OMH Commissioner Ann Sullivan

As we celebrate Juneteenth this month, OMH wants to recognize and honor the amazing contributions, work, and commitment made by African Americans each and every single day.

Juneteenth, which is short for “June Nineteenth,” marks the day when Major General Gordon Granger arrived in Galveston, Texas, to read General Order No. 3 – announcing the end of the Civil War and declaring that all enslaved people were freed. This came more than two years after President Abraham Lincoln signed the Emancipation Proclamation. Juneteenth commemorates the end to slavery in the United States and is considered the longest-running African American holiday.
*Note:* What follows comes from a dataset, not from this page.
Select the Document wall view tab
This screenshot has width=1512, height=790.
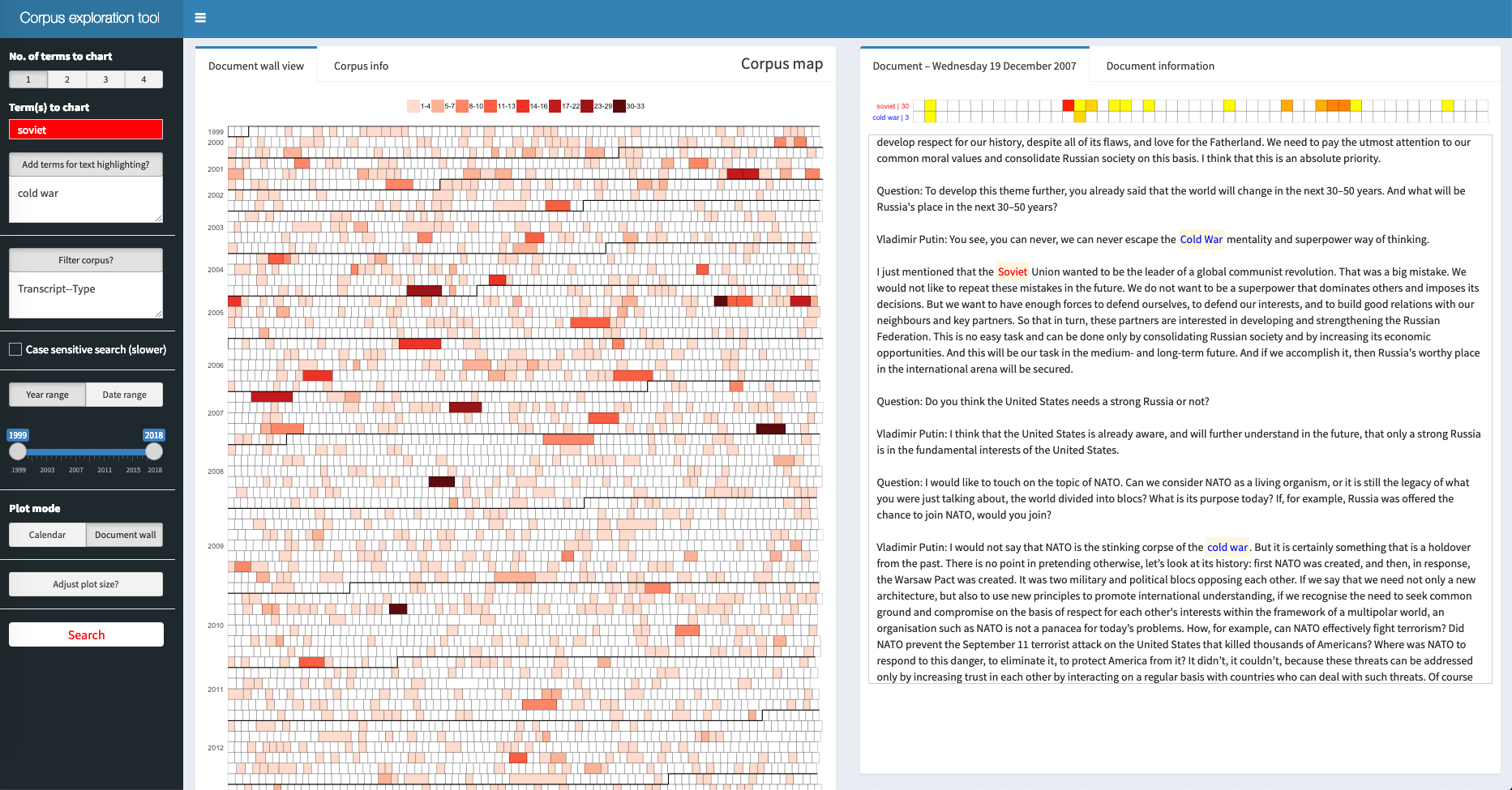[256, 66]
This Juneteenth, may we also reflect on how extremely challenging this past year has been for African Americans – with increased racist hate crimes and rhetoric, and COVID-19 disproportionately impacting people of color. OMH recognizes the historic oppression, injustices, and discrimination faced by African Americans and is committed to working to defeat racism and promote equity for all individuals.

OMH has publicly declared racism a public mental health crisis and has worked to implement policies to reduce disparities in access, quality, and treatment outcomes for marginalized populations. OMH has recently included equity components into all Requests For Proposals being released by the agency and has additionally created a number of resources and tip-sheets to increase information sharing and educate individuals on vital topics impacting our communities. These topics include:

Additionally, OMH’s Office of Diversity and Inclusion has hosted a number of “Race Dialogues,” which involved difficult but necessary conversations around the importance of recognizing biases, celebrating diversity, and working to be a more inclusive environment for all individuals. These important action-based discussions allowed for a safe-space to share and discuss personal experiences and promote agency-wide changes in the way we interact and engage with one another.

OMH also partnered with the New York City Department of Health and Mental Hygiene to host a six-part webinar series, “Racism: A Public Mental Health Crisis,” drawing in more than 5,000 individuals who were committed to implementing anti-racist practices at both the organizational and individual levels. This historic webinar series showcased OMH’s commitment to making change and promoting equity across our mental health system.

Although major strides have been made to be more inclusive and anti-racist, the work is far from done. OMH is committed to holding the mental health system accountable for making change and promoting equity and inclusivity at all levels. OMH is ensuring that its providers are engaged in activities that reduce disparities – including hiring diverse staff, recognizing the impact of culture on treatment outcomes and recovery, and ensuring all providers are trained adequately on the importance of recognizing implicit biases.

As we celebrate Juneteenth this year, please join us on focusing our attention toward promoting a more inclusive and equitable place for all.